Logo Polskiego Radia
POSŁUCHAJ
PAP
Artur Jaryczewski 15.09.2011

SLD zagłusza Palikota "Songiem o Naczasie"

Janusz Palikot wezwał szefa SLD do wyborczej debaty. Konferencję Ruchu Palikota zagłuszali sympatycy kandydata Sojuszu do Sejmu Łukasza Naczasa.
Leszek Miller i Łukasz NaczasLeszek Miller i Łukasz Naczasfot. youtube

Zobacz galerię: DZIEŃ NA ZDJĘCIACH>>>

Palikot, któremu podczas konferencji towarzyszyło kilku działaczy Ruchu Palikota, wzywał Napieralskiego do debaty, która miałaby się odbyć na dowolnych warunkach.

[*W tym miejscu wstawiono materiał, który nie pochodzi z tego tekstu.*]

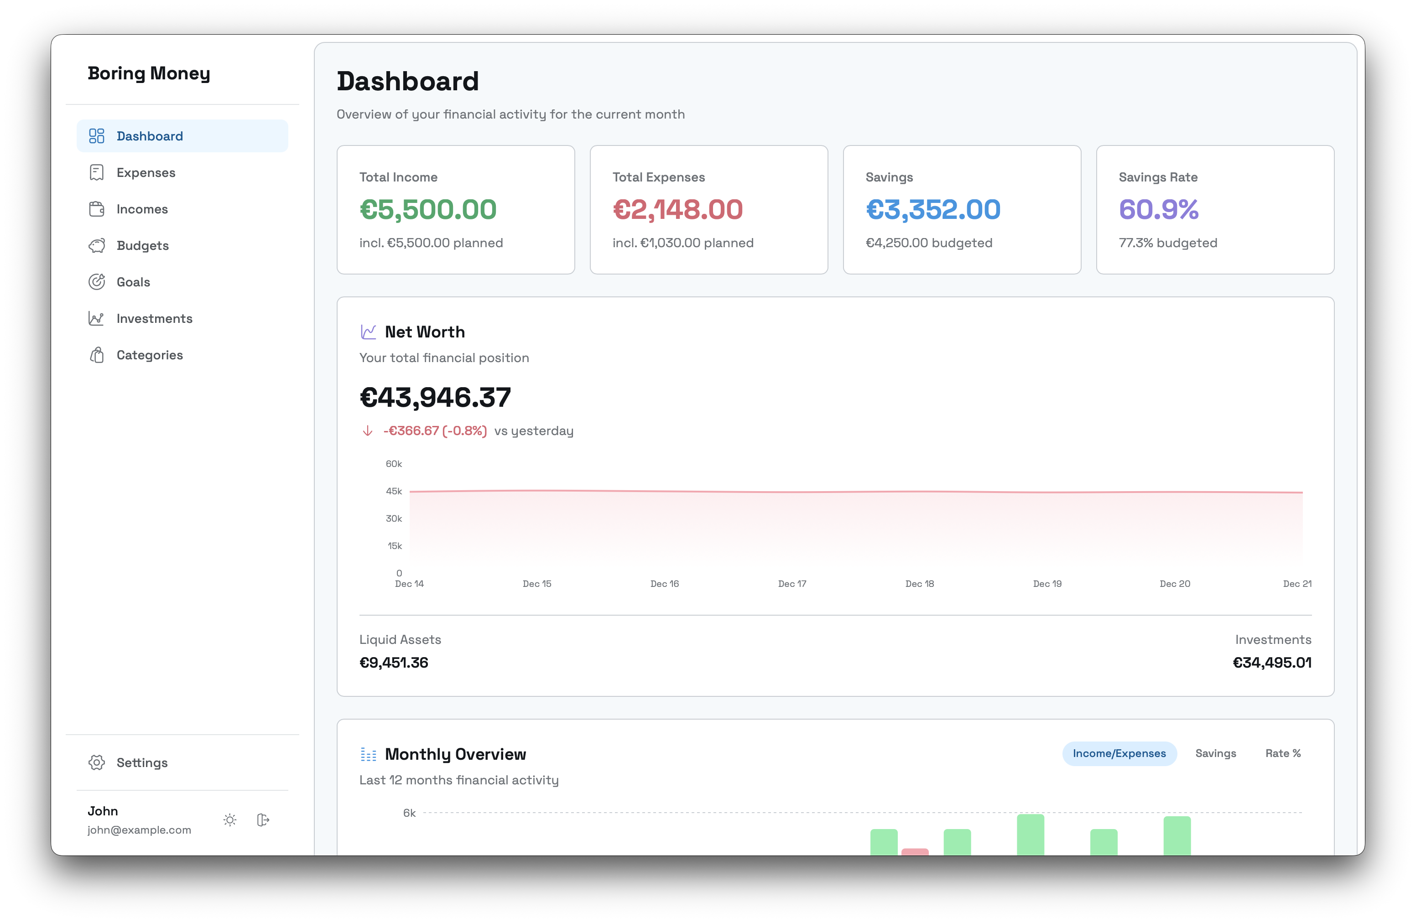Viewport: 1416px width, 923px height.
Task: Click the Net Worth line chart icon
Action: tap(368, 332)
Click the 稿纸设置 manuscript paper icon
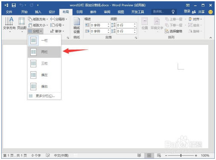The image size is (216, 160). [x=76, y=25]
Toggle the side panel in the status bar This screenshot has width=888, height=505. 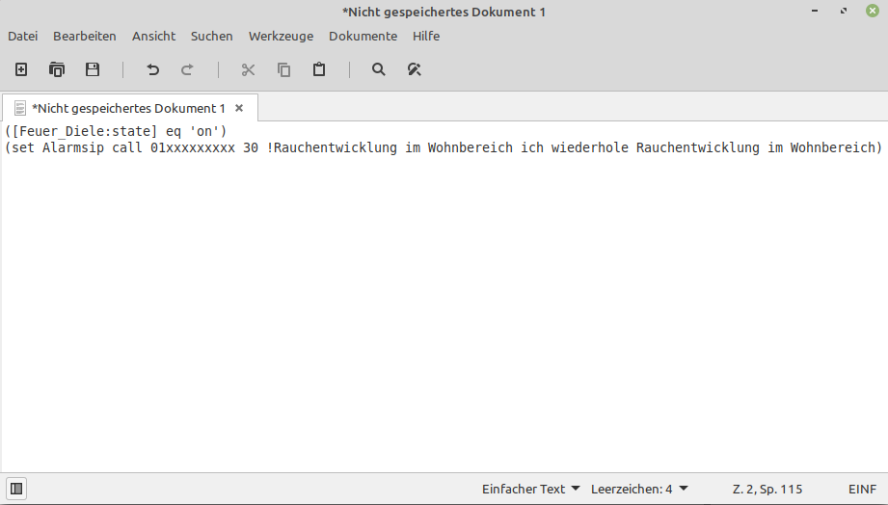16,489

Na konferencji prasowej Ruchu pojawili się także sympatycy Łukasza Naczasa, kandydata SLD do Sejmu. Pod siedzibę Sojuszu przyszli z transparentami, plakatami, ubrani w koszulki promujące Naczasa. Z samochodu oblepionego wyborczymi naklejkami puścili reklamującą kandydata piosenkę "Song o Naczasie", zagłuszając tym samym wystąpienie Palikota.

- Koledzy z lewicy nie dadzą mi nawet wygłosić zaproszenia - oznajmił Palikot. - Jak poszliśmy do PiS na debatę, zagłuszali nas w PiS. Jak przyszliśmy do SLD, zagłuszają nas w SLD. To jest jakaś choroba w tej kampanii, ten ciągły lęk przed wszystkim - zauważył. Podkreślił, że jego ugrupowania "nie da się zagłuszyć".

Naczas pytany o zagłuszanie konferencji odparł: "takie są prawa kampanii, że spoty dźwiękowe można puszczać wszędzie. Tak samo jak Janusz Palikot może zagłuszać lewicowe ideały, tak też my możemy zagłuszyć Janusza Palikota". W opinii Naczasa, w takim zachowaniu nie ma nic złego. - To jest normalne - powiedział.